--- Given problem ---
Extend the forum thread titled "So what was the point of Season 5?", picking up right after its final post.

--- Selected excerpt ---
Web TheFuselage.com

View Full Version : So what was the point of Season 5?


Why The Face
05-26-2010, 08:34 AM
What we thought was a alternate timeline in Season 6 turned out to be the afterlife, sometime after all the characters had died in reality.

It was also thought that the S6 alternate timeline was caused by the exploding bomb at the end of S5. But no ... the bomb brought the characters back from 1977 to the present.

Nothing changed: flight 815 still crashed, they were still on the island, etc.

Which got me thinking: what was the point of S5 after all? Or more specifically, the time travel and island moving? It seems to me that the story could have progressed from the end of S4 (the freighter blows up, various Losties go back home; other Losties stuck on the island) to the start of S6 (various Losties return to the island, Jacob dies) without any of that time travel storyline at all. It seems to be a narrative detour whose only point was to introduce a red herring (the alternative timeline that wasn't).

Slu
05-26-2010, 09:39 AM
The point was that it was fun and cool and interesting. They got to introduce lots of weird concepts that make the show what it is. Locke's compass caught in the endless time loop for example.

If you want plot points there are plenty, the main one being that John Locke needed to die. In order for that to happen he needed to leave the Island, something he wouldn't do under normal circumstances. Because of the time flashes and the dangers they posted to the people still on the Island, Locke was willing to make the sacrifice to bring everyone back.

The season also allowed for significant character connections. Daniel and Charlotte. Sawyer and Juliet. Pierre Chang and Miles. Some plot points were mythologically relevant--we find out who Charles Widmore was, his relationship to Eloise Hawking, her relationship to Faraday, and what the mysterious Dharma Initiative was actually like.

dp2
05-26-2010, 10:14 AM
I assume you're talking about the roughly 1/3 of the season that took place in the past and not the off-island or the Ajira flight/Flocke stuff. The DHARMA plotline showed us how the Losties effectively brought down their own plane by causing the Incident (some will argue that we don't know that; I think this was what we were supposed to get from it). It was also key to Smokey's loophole.

locke's comb
05-26-2010, 11:10 AM
It was misdirection. S5 set up S6's long con. It introduced the notion of time travel and whether or not one can change the past, so when Juliette detonated Jughead next to the EM pocket, we would tend to think that the FS in S6 was the result of that, rather than what was revealed in the finale.

noise doll
05-26-2010, 06:50 PM
Uuhhh.. did you miss all of the events that they carried out in the past that greatly affected everything about their future? That was kind of the whole point of the time travel, that they themselves set all of these events into motion -- and the O6 had to come back because they needed to do things in the past or else the 'future' would have fallen apart (of course, 'whatever happened, happened' -- but there was always a lingering doubt...).

--- Source data ---
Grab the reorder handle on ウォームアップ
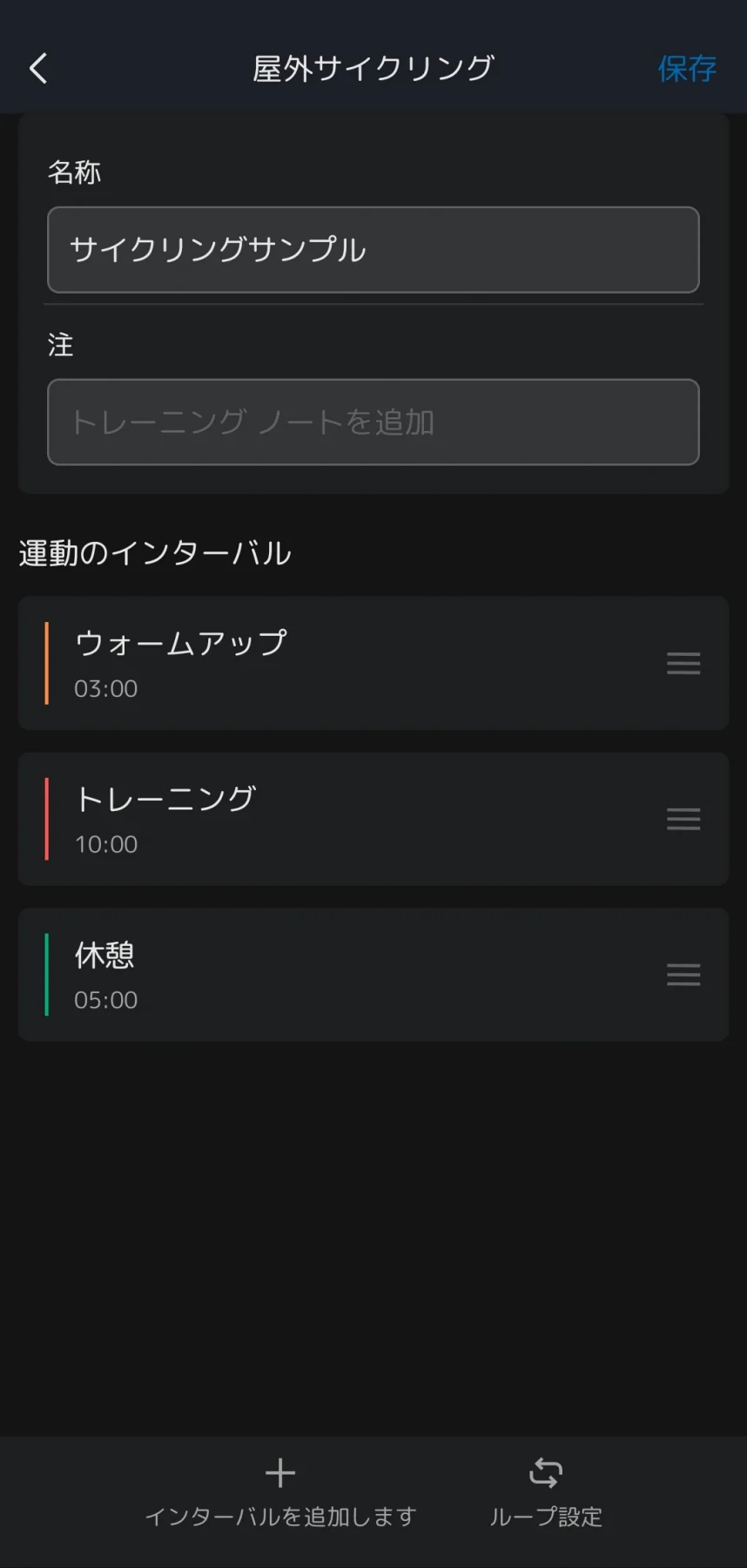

--- Task answer ---
fatalflu
05-28-2010, 12:09 PM
It was

1) Telling the Dharma Initiatives story interactively rather than some flashback

2) Showing that our own losties had played an important part in the islands past leading up to them coming and making things the way they are (

(ie Ben was a sweet kid until they interfered and made him the way he is)

PlayingKarrde
05-31-2010, 08:44 PM
I find it amusing everyone is having trouble answering this question. There really hasn't been a satisfying reply yet if you ask me.

The incident would have happened regardless of the bomb going off. Remember that it all started to go awry BEFORE they dropped the bomb. This was why Juliet died. So it wasn't that.

You could argue Sayid shooting Ben was the biggest thing that happened, but that doesn't really constitute an entire season devoted to this.

For me the time travel was the biggest blotch on the series and this was the closest the show ever came to jumping the shark imo. I'm just thankful they kind of ignored all of that in the final season as they probably realised there was little use for it. The flash forwards and the events happening after Ajira returned to the island were the only redeemable points of the season.

If you ask me it was just a cheap way to tell basic points about the island backstory (like showing the statue fully built, other island inhabitants, and killing off most of the original survivors with fire arrows) rather than having anything meaningful to add.

But maybe that's just the cynic in me. Perhaps on repeated viewings (the only season I didn't want to rewatch) I'll change my mind. Sorry but I'm with the OP on this.

Viking
06-02-2010, 06:53 PM
I'd take it even a step further and say what was the point of seasons 2, 3, 4, and 5?

They could have easily went from season 1 to season 6 and not missed a beat.

Season 1 finale reveals Locke actually died in the crash and was just a manifestation of the smoke monster. Locke opens the hatch, offers Charlie his drugs back if he goes in and kills the man who's in there, which happens to be Jacob. Begin season 6. 1 season of flashbacks, 1 season of what looks like different flashbacks but is actually purgatory.

Jacob wouldn't even have to be Mark Pellegrino. He could have been Henry Ian Cusick and been named Desmond. That way Jacks flashback meeting with him would have been the "touch" moment.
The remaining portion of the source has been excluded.